# WORK REQUEST
If a line in the data holds "toolbar", copy that line out in full.

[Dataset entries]
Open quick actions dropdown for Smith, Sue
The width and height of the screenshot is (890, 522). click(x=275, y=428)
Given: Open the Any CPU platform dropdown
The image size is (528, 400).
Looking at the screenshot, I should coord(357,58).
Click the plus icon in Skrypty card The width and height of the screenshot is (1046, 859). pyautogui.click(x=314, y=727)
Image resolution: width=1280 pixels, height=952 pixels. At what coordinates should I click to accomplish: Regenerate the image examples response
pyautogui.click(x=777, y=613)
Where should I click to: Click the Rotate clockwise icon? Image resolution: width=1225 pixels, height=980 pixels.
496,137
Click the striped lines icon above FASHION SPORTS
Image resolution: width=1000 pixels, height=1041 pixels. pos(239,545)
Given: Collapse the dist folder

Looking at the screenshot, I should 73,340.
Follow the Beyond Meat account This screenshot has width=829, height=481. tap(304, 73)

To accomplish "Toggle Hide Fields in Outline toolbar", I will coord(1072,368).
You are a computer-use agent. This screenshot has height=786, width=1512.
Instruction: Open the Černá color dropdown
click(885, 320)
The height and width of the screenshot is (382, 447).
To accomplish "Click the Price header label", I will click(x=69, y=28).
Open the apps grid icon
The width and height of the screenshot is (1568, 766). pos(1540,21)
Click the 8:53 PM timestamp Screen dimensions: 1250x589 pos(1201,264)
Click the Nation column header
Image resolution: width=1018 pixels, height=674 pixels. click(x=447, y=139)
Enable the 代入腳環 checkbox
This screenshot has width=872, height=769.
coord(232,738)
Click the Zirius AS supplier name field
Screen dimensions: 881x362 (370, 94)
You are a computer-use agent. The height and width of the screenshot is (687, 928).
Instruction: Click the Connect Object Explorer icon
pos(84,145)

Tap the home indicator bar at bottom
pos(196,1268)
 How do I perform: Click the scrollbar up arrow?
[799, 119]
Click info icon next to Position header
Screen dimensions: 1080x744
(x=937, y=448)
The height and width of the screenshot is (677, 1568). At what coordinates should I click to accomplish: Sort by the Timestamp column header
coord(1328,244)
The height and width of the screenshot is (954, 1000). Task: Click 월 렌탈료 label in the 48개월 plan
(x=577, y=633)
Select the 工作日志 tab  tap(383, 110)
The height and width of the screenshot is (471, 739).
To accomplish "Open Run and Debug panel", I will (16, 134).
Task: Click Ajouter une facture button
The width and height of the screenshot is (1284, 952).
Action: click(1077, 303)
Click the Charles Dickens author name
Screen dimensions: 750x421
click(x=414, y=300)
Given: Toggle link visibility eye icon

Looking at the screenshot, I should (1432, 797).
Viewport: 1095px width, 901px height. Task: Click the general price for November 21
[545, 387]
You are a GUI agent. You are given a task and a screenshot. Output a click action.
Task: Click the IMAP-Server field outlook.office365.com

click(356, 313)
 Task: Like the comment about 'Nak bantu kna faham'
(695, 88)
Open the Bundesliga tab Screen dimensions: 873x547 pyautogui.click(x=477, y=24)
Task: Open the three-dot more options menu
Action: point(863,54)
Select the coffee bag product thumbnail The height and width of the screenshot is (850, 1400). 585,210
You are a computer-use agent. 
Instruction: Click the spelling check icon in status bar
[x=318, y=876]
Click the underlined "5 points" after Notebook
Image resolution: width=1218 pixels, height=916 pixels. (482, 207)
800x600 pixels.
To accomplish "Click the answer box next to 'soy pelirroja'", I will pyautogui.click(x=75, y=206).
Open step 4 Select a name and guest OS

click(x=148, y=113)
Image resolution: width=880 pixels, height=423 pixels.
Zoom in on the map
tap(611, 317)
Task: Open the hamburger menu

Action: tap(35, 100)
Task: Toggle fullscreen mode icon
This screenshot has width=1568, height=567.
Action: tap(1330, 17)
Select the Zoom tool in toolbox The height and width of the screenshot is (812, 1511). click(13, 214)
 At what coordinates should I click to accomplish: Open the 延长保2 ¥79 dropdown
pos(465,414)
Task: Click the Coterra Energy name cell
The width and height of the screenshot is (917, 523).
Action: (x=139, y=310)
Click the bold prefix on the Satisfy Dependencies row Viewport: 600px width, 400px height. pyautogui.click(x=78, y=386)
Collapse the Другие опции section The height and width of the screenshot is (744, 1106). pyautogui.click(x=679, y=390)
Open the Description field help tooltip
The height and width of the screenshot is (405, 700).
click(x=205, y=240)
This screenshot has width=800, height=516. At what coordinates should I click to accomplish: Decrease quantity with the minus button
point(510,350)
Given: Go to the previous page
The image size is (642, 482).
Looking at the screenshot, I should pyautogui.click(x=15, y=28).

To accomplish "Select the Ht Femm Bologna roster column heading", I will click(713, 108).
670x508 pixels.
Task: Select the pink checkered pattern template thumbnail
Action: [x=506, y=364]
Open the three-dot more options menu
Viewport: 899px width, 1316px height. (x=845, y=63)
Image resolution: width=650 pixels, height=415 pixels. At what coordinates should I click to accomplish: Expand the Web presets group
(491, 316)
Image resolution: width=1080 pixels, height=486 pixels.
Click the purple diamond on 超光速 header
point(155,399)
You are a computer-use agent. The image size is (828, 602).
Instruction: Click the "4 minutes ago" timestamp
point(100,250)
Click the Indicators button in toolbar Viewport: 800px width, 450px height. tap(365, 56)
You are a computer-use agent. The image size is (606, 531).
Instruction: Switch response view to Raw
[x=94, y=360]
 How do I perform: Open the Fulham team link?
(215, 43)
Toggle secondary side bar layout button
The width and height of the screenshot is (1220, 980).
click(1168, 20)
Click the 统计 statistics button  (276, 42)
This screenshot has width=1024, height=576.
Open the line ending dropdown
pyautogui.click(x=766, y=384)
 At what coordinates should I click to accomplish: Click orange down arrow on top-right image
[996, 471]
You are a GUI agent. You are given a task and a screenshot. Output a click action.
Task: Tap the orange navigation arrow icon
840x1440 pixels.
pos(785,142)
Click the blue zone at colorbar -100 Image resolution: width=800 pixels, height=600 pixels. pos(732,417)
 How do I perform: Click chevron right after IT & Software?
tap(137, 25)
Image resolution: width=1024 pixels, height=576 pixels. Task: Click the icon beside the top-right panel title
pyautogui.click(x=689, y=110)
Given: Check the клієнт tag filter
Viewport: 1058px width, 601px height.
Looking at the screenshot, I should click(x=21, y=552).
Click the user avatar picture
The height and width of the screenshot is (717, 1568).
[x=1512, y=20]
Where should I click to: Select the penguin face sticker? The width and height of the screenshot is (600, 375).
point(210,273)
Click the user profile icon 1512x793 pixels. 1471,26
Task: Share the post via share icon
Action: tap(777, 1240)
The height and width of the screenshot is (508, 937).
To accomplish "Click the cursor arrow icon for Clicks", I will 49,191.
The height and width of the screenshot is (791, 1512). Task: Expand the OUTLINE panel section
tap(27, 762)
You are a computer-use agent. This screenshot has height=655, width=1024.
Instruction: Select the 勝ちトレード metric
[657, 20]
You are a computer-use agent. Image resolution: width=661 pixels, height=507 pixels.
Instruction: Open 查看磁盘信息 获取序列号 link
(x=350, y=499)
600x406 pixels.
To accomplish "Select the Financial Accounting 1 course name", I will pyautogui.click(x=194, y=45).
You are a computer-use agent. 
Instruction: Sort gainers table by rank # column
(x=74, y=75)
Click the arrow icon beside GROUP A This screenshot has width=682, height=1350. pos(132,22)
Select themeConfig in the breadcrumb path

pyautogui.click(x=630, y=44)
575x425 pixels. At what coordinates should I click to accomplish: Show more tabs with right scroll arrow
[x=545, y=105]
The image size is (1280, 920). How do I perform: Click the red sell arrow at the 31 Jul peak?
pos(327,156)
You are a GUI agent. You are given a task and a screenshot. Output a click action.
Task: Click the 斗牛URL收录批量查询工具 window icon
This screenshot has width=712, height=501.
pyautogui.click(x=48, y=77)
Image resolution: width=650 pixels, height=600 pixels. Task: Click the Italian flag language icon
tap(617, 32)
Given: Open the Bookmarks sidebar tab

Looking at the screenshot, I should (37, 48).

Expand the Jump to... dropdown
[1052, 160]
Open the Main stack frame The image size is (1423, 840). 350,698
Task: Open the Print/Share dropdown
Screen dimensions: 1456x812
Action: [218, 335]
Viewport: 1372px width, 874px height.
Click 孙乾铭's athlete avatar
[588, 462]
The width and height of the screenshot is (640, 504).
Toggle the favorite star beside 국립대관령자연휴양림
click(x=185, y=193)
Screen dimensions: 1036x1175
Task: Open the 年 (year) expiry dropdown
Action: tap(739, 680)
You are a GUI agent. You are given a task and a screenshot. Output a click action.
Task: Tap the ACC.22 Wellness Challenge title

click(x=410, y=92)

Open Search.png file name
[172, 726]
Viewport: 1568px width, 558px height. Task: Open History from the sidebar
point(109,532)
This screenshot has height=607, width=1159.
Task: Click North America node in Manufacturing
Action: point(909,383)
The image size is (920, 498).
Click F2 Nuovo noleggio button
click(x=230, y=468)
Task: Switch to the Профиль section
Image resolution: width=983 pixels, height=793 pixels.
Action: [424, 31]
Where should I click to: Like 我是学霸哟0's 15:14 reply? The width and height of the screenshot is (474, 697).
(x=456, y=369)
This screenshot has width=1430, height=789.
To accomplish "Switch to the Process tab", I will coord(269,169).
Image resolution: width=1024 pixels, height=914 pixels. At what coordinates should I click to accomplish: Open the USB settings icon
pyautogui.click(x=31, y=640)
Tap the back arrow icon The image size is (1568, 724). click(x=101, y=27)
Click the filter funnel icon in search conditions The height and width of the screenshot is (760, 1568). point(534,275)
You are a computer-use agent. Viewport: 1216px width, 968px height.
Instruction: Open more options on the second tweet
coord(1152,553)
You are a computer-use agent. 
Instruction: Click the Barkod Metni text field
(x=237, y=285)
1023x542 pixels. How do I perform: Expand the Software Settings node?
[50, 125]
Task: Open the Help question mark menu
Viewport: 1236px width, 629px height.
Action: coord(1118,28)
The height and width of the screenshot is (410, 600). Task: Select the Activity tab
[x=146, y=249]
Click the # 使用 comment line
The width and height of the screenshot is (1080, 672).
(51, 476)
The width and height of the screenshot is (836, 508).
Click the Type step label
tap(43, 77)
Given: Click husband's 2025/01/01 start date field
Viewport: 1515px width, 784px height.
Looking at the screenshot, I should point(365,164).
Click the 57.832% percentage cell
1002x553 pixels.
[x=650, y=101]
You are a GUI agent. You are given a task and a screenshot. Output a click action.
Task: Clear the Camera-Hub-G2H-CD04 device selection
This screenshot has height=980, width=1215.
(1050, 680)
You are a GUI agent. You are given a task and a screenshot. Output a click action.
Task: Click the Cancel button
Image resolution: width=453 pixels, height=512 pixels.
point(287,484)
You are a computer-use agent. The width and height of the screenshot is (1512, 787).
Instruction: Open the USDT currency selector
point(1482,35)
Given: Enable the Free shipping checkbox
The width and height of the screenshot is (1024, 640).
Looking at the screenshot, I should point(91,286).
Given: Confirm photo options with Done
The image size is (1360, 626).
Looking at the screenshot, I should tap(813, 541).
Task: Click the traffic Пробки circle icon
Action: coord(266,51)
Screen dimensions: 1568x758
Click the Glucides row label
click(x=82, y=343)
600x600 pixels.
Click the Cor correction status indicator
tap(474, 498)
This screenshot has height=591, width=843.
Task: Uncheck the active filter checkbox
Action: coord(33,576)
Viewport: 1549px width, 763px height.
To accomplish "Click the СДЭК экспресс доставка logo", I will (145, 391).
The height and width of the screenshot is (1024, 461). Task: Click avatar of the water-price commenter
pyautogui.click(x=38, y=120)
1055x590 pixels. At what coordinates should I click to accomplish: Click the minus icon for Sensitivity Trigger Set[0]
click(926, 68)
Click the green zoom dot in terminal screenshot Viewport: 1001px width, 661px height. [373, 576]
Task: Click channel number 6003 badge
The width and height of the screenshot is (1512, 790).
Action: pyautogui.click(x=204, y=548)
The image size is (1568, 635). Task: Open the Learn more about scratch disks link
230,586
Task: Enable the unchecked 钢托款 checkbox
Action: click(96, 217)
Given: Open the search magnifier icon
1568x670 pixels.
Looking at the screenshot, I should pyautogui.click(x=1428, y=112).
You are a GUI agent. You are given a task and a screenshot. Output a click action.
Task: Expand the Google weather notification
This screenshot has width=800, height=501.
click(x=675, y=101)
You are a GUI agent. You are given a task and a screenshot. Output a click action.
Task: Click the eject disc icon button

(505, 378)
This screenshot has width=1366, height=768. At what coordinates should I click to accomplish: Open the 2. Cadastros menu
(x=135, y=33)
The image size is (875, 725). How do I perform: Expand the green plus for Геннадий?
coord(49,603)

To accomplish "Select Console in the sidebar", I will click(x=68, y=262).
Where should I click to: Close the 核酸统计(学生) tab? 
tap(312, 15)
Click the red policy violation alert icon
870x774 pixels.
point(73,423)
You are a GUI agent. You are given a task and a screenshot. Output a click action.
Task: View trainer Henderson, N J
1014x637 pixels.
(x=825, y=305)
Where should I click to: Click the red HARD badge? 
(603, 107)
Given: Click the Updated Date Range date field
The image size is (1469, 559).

# TASK RESPONSE
To accomplish "Toggle Hide Fields in Outline toolbar", I will coord(1072,368).
Click the Indicators button in toolbar Viewport: 800px width, 450px height. tap(365, 56)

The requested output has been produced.